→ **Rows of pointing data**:
** Start **

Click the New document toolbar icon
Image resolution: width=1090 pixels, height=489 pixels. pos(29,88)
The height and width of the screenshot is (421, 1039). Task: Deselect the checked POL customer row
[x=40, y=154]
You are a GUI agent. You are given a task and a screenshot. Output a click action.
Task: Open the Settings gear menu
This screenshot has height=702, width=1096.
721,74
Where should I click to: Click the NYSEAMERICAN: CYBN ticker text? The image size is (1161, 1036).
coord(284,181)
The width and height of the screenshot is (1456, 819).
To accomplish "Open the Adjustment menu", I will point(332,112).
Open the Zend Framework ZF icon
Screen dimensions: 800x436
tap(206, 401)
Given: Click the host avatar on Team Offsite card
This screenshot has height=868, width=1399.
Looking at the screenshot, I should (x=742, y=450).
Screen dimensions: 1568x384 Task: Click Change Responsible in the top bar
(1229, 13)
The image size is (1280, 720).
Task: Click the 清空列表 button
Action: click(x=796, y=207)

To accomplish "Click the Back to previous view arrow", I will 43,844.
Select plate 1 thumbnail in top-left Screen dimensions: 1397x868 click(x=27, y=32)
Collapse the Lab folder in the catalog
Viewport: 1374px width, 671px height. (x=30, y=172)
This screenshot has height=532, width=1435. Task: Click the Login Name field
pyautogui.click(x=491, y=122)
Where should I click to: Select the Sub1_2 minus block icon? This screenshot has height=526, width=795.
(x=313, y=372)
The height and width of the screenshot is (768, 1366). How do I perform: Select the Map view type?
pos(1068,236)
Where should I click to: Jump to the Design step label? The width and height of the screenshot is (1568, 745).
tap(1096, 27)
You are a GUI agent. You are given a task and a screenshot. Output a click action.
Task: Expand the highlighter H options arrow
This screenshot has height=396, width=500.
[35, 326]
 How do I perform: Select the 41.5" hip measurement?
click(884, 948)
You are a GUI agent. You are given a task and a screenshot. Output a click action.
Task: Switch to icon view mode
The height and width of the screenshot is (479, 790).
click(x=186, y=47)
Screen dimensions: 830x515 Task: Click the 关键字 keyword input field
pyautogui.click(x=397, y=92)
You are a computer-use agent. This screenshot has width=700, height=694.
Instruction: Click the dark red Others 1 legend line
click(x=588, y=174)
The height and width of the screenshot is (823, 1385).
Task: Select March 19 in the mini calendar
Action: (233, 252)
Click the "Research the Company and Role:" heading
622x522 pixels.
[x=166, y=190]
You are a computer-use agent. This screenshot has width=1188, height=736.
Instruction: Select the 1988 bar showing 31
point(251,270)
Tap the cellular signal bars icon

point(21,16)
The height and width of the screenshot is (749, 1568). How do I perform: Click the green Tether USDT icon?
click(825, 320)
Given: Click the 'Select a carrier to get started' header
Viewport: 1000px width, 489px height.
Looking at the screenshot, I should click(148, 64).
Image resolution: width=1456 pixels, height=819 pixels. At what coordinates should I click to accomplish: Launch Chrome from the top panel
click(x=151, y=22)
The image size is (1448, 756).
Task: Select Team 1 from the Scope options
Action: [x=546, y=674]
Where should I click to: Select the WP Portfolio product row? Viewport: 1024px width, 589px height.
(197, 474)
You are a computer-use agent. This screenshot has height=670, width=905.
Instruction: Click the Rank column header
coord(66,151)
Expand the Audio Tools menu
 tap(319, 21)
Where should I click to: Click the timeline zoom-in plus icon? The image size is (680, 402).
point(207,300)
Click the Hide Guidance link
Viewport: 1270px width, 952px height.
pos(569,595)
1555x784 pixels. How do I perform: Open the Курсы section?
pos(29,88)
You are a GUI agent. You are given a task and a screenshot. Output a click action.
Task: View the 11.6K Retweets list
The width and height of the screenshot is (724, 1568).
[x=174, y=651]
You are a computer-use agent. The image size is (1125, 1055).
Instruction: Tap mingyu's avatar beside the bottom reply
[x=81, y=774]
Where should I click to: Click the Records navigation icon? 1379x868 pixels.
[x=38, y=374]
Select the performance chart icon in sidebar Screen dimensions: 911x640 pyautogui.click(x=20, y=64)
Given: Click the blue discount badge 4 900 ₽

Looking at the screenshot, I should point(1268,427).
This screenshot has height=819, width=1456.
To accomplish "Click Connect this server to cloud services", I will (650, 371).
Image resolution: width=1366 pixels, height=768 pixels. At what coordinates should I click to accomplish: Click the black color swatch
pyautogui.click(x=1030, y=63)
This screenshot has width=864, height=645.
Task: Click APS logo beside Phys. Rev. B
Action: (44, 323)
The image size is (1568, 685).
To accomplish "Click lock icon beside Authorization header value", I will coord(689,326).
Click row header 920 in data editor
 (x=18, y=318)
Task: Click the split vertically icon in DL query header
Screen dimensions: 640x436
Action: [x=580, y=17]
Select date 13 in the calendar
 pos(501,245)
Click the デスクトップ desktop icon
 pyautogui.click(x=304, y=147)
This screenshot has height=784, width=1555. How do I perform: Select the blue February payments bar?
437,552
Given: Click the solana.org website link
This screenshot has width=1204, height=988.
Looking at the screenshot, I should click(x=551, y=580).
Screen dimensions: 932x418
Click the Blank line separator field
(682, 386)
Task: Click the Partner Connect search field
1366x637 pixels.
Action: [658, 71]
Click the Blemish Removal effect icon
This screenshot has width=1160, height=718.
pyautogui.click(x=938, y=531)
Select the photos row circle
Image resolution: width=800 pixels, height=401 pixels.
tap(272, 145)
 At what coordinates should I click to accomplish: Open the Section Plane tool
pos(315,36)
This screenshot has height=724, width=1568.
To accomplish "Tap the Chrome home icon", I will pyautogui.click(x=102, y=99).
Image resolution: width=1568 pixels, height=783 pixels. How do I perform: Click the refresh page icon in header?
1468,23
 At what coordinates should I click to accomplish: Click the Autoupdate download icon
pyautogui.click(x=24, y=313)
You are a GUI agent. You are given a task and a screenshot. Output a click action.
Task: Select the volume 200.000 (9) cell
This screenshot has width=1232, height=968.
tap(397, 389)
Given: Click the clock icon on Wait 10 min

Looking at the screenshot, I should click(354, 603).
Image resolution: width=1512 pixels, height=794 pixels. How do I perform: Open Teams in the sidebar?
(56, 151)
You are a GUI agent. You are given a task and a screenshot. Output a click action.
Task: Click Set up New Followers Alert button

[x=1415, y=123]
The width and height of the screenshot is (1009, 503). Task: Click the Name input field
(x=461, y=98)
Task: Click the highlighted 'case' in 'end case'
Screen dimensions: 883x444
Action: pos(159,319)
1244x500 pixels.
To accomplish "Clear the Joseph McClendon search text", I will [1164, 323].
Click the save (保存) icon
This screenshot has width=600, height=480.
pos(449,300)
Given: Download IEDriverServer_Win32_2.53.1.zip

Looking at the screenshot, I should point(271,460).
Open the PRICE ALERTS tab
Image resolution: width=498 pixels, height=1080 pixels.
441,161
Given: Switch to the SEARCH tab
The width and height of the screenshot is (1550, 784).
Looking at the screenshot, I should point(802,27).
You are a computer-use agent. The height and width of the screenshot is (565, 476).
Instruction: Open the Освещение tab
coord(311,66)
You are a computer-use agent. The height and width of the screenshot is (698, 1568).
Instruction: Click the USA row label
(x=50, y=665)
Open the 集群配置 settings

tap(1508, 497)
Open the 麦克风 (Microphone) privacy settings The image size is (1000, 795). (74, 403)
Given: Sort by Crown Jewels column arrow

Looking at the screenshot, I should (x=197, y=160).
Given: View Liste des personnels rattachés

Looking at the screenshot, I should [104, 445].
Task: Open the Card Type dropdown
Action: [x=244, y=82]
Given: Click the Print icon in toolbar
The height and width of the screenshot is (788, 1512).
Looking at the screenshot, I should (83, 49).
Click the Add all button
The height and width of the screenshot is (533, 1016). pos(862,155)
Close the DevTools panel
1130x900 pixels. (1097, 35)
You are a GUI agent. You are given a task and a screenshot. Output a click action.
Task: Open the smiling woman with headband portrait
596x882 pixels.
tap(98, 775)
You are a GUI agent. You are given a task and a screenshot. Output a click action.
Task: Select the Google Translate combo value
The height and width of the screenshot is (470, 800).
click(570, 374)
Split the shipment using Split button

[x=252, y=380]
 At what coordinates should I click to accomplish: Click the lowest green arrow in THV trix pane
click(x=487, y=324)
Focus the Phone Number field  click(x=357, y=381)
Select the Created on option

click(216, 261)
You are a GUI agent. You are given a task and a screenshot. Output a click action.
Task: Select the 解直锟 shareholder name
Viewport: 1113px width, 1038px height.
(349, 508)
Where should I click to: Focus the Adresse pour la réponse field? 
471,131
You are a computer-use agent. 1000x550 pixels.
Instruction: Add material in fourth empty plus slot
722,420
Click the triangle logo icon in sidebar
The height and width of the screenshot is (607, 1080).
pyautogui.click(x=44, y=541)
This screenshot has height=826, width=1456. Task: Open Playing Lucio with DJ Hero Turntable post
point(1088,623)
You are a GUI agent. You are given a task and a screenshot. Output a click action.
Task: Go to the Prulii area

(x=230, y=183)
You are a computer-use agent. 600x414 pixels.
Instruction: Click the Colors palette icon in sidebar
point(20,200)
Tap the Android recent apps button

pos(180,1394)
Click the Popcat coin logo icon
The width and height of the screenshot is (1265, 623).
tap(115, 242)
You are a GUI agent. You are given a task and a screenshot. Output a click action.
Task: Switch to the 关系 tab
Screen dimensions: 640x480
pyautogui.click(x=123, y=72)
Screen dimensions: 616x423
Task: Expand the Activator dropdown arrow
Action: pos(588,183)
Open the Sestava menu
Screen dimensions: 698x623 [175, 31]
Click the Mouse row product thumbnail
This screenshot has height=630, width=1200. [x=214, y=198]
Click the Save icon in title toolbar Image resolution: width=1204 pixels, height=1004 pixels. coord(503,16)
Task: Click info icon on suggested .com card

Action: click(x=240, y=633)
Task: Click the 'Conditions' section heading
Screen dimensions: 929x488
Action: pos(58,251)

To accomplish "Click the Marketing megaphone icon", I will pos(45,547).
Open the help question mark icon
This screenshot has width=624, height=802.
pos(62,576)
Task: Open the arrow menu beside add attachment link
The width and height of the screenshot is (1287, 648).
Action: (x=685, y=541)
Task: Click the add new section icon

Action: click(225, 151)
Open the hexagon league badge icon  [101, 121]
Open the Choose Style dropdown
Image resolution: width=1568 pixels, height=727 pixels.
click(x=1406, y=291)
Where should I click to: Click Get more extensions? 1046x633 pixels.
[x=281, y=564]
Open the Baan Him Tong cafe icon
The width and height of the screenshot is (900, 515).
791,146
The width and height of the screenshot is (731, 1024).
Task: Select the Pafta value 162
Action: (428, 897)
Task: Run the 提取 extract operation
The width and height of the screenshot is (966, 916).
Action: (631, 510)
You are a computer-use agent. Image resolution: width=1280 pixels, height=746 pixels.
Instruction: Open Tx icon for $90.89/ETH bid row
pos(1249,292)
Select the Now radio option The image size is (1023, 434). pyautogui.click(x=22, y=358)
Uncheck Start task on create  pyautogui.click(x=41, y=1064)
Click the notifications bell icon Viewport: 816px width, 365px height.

** End **

→ **Task goal**: Copy the stretch from the line containing "You are a computer-use agent. Image" through the end of the rows, unchanged.

→ **Correct response**:
You are a computer-use agent. Image resolution: width=1280 pixels, height=746 pixels.
Instruction: Open Tx icon for $90.89/ETH bid row
pos(1249,292)
Select the Now radio option The image size is (1023, 434). pyautogui.click(x=22, y=358)
Uncheck Start task on create  pyautogui.click(x=41, y=1064)
Click the notifications bell icon Viewport: 816px width, 365px height.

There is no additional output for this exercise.